(Page and screen pointing data)
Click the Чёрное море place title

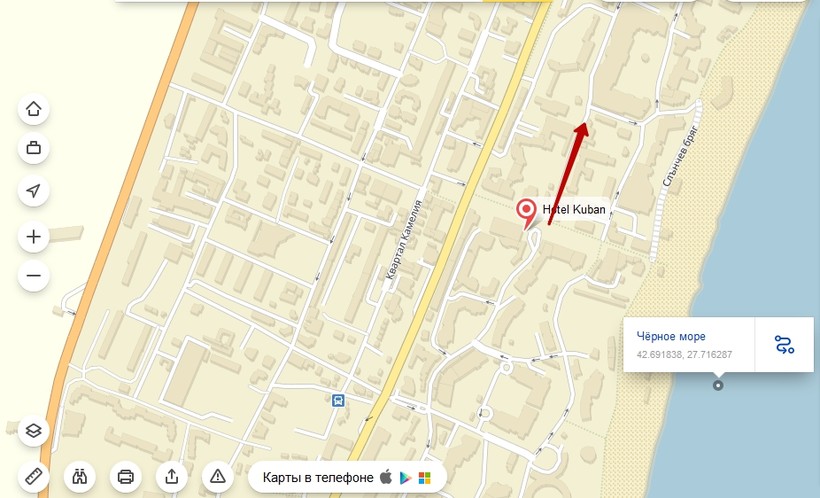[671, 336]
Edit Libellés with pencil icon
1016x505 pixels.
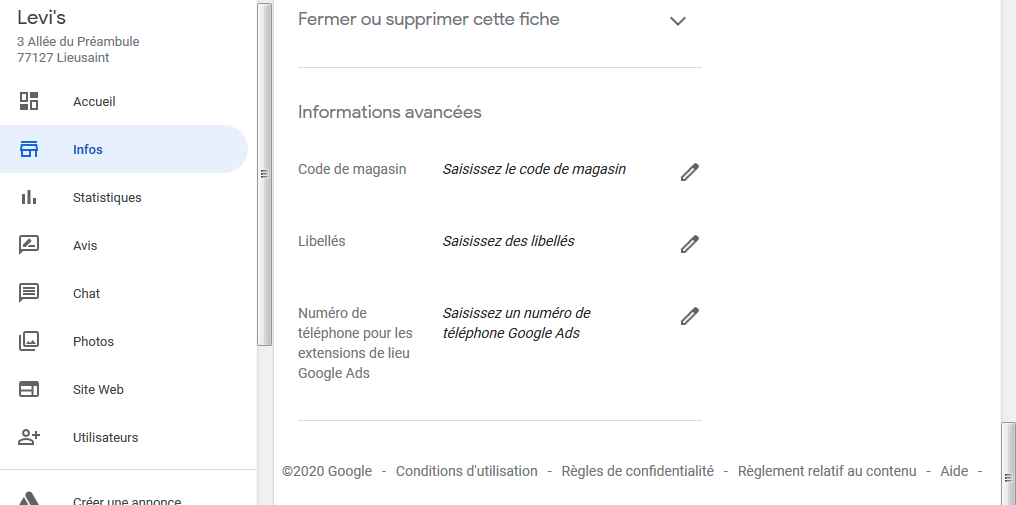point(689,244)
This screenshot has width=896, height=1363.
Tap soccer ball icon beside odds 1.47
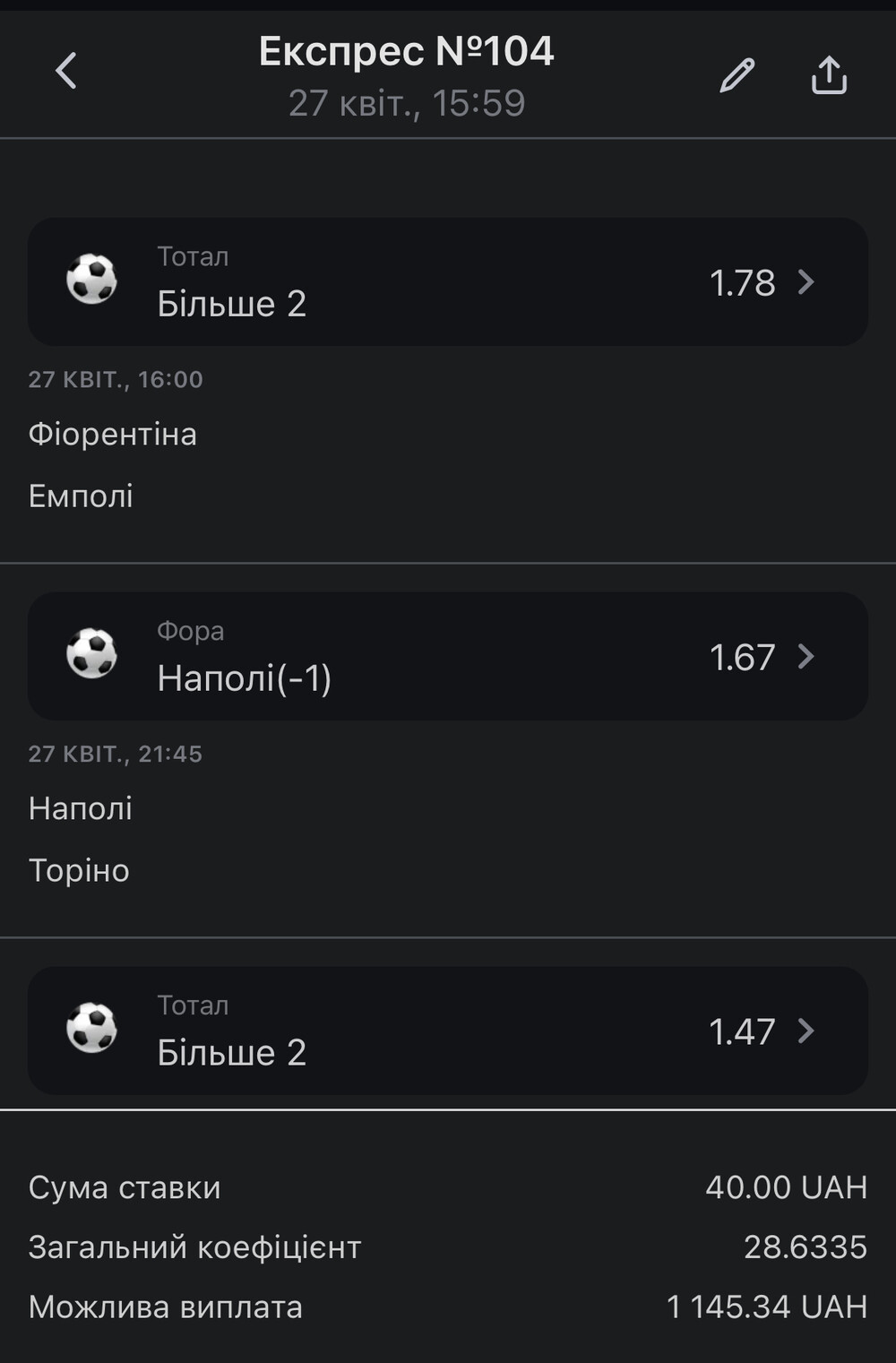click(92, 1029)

GOAL
Rewrite every line of the entries above without the pictures. Multiply each coordinate in the answers by 2.5 and round it to a whole number, rounding halves up.

RESULT FOR THIS EXERCISE
Click the Чёрное море place title

[1678, 840]
Edit Libellés with pencil icon
1016x505 pixels.
point(1723,610)
This screenshot has width=896, height=1363.
Tap soccer ball icon beside odds 1.47
click(230, 2573)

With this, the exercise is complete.